In 2001, Opel invested 130 million euros to modernize the plant. It tripled the number of welding robots, installed a new conveyor system in assembly and built a waterborne paint shop. The latter made it the first Opel plant in Europe to utilize new application technology for metallic paint and underbody PVC insulation. This update increased the automation rate at Azambuja, but did not change the plant’s overall goal, which is to stay agile by balancing human labor and robotics. Apfel says, “Line speed changes are the order of the day.”


As a full-fledged member of GM’s production network, Azambuja has instituted the Global Manufacturing System (GMS) and works with other production facilities in Europe to standardize best practices and solve individual problems. Apfel says this community atmosphere is a big change from the fiefdoms of the past and gives GM a competitive advantage. “All you have to do is raise your hand and say you need help, and you’re going to get it.” He goes on to say, “I also know the cost details of all of GM’s plants in Europe because there is absolute transparency. There is no sense in playing games (between plants) because we don’t have time.”


Silicon Chips to Cast-Iron Chips: Visteon Palmela
Visteon’s Palmela plant houses what has got to be one of the most unusual operational mixes in the automotive industry. The 500,000-ft2 plant started out assembling electronic components in 1991, but in 1998 it added iron and aluminum machining capabilities and began turning out scroll compressors. Plant manager Sunil Bilolikar says that the ultra-clean mindset necessary for electronics work translated directly to the machining operations helping to make them among the cleanest in the world.


Palmela deals with a lot of complexity, churning out about 300 different products including radios, front and side crash sensors, voice control modules, instrument clusters and air handling assemblies. (These large assemblies are injection molded and assembled on site and shipped just-in-time to AutoEuropa a few kilometers away.) It uses lean manufacturing cells that range from five to 12 people. Each person is trained to do every job in the cell, which gives the plant the flexibility to adjust production based on the number of workers and vice versa. (This capability was effectively illustrated on the day I visited. There was a pan-European protest strike, so some of Palmela’s workers stayed home, but production continued to run at a healthy clip.) Flexibility is further enhanced by simple, effective ideas like lightweight workstations that can be switched out in a few seconds to accommodate product changes.

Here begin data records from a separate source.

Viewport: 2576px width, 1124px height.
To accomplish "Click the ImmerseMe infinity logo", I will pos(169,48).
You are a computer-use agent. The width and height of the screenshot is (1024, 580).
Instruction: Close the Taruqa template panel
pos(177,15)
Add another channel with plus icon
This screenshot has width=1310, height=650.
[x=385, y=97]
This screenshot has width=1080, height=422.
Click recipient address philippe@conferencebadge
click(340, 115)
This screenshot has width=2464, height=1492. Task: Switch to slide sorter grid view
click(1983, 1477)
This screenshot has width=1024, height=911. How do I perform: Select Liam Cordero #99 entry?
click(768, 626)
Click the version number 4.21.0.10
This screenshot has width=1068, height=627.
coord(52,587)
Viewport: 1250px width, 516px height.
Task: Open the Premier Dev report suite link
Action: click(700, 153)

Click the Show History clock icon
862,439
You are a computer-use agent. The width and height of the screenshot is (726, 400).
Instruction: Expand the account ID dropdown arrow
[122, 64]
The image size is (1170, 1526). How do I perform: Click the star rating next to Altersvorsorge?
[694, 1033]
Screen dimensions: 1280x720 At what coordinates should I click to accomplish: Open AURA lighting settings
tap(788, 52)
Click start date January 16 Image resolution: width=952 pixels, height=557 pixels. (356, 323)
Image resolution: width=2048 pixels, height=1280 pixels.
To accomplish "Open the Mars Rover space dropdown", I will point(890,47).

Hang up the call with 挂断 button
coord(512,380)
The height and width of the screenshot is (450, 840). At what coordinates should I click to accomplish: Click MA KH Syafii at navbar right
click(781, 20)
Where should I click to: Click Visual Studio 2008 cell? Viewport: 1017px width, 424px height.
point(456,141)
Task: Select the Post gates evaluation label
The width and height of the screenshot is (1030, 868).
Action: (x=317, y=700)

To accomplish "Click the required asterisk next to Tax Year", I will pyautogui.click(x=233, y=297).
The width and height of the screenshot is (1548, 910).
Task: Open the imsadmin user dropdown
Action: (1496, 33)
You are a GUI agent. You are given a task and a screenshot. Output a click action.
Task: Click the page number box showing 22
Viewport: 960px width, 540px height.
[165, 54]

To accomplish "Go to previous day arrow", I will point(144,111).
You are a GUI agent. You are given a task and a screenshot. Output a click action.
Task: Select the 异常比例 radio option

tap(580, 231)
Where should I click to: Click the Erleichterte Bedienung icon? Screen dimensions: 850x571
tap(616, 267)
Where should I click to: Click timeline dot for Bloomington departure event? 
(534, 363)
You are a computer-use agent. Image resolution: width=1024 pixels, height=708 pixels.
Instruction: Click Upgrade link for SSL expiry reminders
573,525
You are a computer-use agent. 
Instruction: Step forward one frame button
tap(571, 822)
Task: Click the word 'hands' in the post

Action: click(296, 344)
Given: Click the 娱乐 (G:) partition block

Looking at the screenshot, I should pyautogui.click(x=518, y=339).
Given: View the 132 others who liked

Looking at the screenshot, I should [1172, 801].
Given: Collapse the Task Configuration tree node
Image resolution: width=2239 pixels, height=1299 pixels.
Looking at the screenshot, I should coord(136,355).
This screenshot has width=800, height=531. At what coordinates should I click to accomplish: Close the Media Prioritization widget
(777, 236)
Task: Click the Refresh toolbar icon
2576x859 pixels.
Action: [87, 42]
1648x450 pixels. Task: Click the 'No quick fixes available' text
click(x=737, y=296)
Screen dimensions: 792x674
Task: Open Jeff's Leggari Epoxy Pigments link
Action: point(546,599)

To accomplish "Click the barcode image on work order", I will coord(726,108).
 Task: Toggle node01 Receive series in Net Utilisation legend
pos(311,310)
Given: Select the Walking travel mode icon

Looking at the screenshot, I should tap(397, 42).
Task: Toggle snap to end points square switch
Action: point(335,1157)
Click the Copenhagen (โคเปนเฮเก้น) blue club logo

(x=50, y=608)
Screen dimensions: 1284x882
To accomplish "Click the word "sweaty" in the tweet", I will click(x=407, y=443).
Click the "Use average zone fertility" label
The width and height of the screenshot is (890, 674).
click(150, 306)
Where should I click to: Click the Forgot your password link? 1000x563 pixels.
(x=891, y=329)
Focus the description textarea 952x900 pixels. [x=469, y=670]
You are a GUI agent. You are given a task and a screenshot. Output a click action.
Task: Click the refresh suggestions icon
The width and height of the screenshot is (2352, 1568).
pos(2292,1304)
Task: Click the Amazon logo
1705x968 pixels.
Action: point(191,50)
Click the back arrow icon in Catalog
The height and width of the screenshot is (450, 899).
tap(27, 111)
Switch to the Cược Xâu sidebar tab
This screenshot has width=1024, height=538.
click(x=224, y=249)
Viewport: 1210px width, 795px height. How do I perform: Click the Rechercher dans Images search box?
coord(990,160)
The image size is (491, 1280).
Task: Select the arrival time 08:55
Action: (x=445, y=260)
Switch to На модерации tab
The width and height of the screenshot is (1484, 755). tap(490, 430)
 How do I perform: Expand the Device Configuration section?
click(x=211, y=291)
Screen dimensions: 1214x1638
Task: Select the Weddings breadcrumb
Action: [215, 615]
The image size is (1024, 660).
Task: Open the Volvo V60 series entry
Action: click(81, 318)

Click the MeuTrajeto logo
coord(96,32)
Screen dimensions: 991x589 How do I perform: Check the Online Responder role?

Palmela was the first plant ever to earn Ford’s “Q1” quality rating after only one inspection. It boasts a sophisticated error-checking system that keeps first time pass-through rates at around 99%. Electronic products are built from the ground up starting with flat, unpopulated circuit boards and not tested until the end of the line, so high quality must be maintained throughout the process. The same is true for the scroll compressors, which have to maintain such precise tolerances that helium is used to test for leaks on the final product because the molecules in the air are too large to detect the smallest defects.